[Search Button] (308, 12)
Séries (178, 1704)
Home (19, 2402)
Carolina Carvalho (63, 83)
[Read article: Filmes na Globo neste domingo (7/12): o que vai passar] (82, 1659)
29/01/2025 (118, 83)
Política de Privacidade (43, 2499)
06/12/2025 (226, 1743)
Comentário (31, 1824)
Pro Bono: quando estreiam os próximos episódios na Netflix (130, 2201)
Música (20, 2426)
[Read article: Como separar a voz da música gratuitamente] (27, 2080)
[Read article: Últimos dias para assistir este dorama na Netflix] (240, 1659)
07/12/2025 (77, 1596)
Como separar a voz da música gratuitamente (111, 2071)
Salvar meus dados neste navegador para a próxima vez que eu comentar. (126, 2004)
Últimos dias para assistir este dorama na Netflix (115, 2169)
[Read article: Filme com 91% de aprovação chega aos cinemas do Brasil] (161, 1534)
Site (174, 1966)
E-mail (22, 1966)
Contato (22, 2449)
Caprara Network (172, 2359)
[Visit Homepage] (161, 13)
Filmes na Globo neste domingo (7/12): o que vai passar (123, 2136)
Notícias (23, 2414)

######

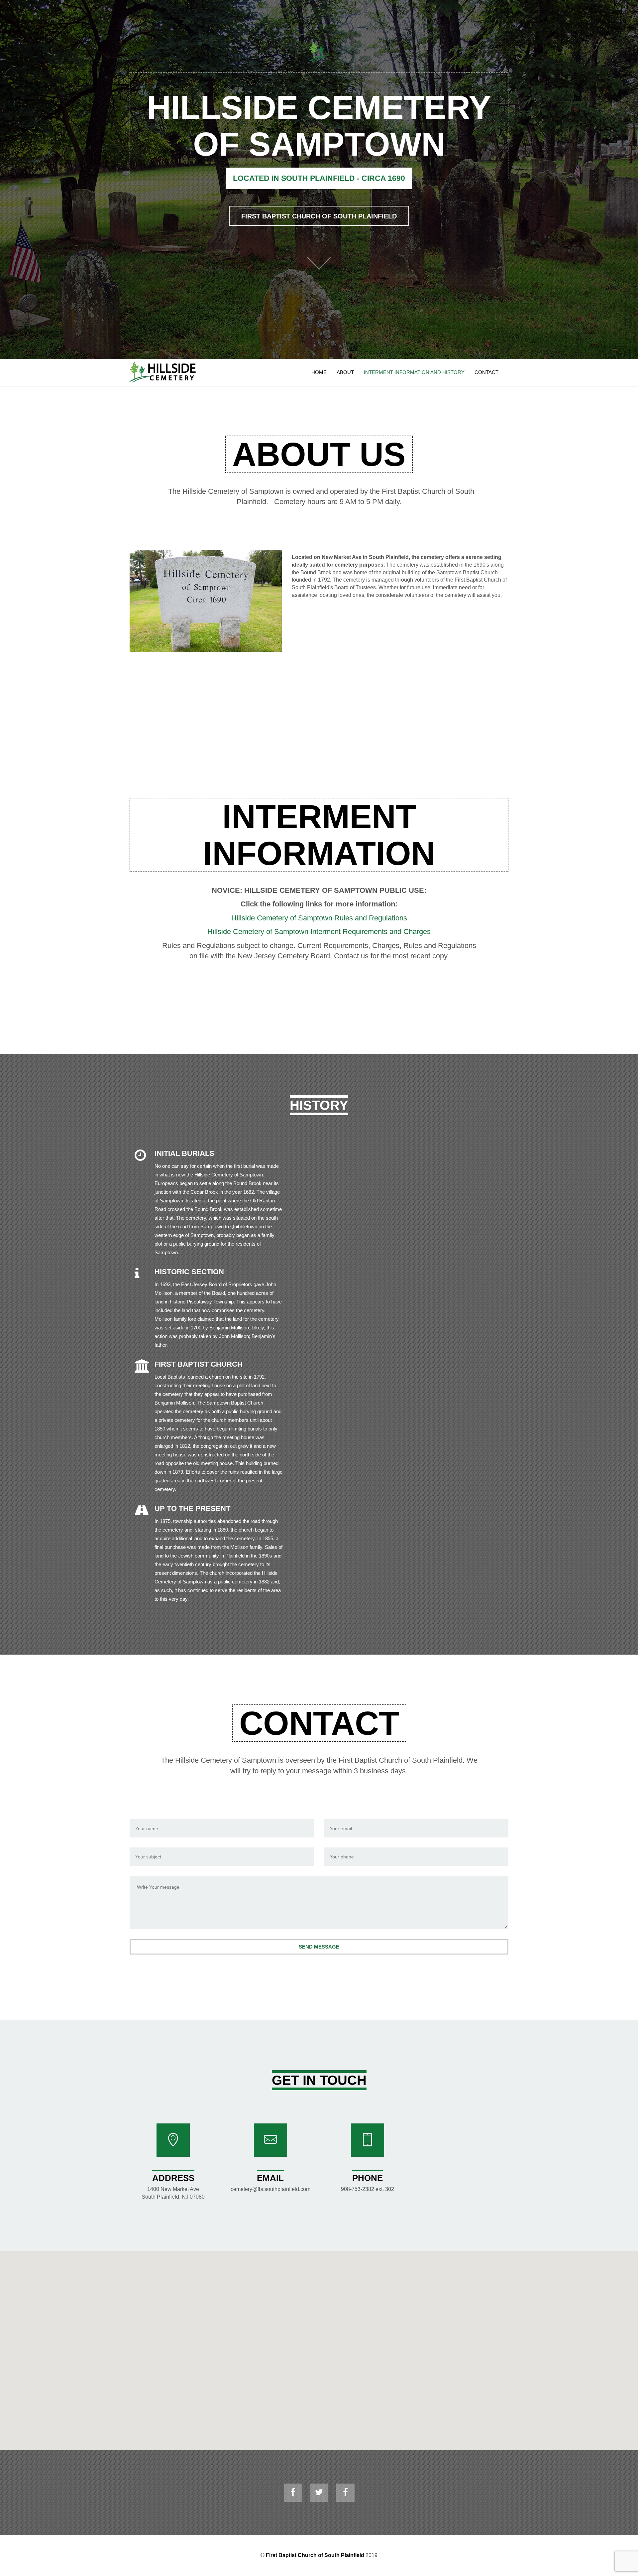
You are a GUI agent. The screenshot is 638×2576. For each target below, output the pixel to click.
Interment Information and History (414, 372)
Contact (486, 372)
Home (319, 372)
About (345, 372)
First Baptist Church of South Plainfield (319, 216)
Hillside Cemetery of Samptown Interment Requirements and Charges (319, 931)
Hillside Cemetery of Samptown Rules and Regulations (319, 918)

######

YOUR ASSIGNMENT: From the entries above, restate word for word the lines from the line containing "[Read article: Filme com" to the line containing "Notícias (23, 2414)", both ends included, and nothing more.

WRITTEN SOLUTION:
[Read article: Filme com 91% de aprovação chega aos cinemas do Brasil] (161, 1534)
Site (174, 1966)
E-mail (22, 1966)
Contato (22, 2449)
Caprara Network (172, 2359)
[Visit Homepage] (161, 13)
Filmes na Globo neste domingo (7/12): o que vai passar (123, 2136)
Notícias (23, 2414)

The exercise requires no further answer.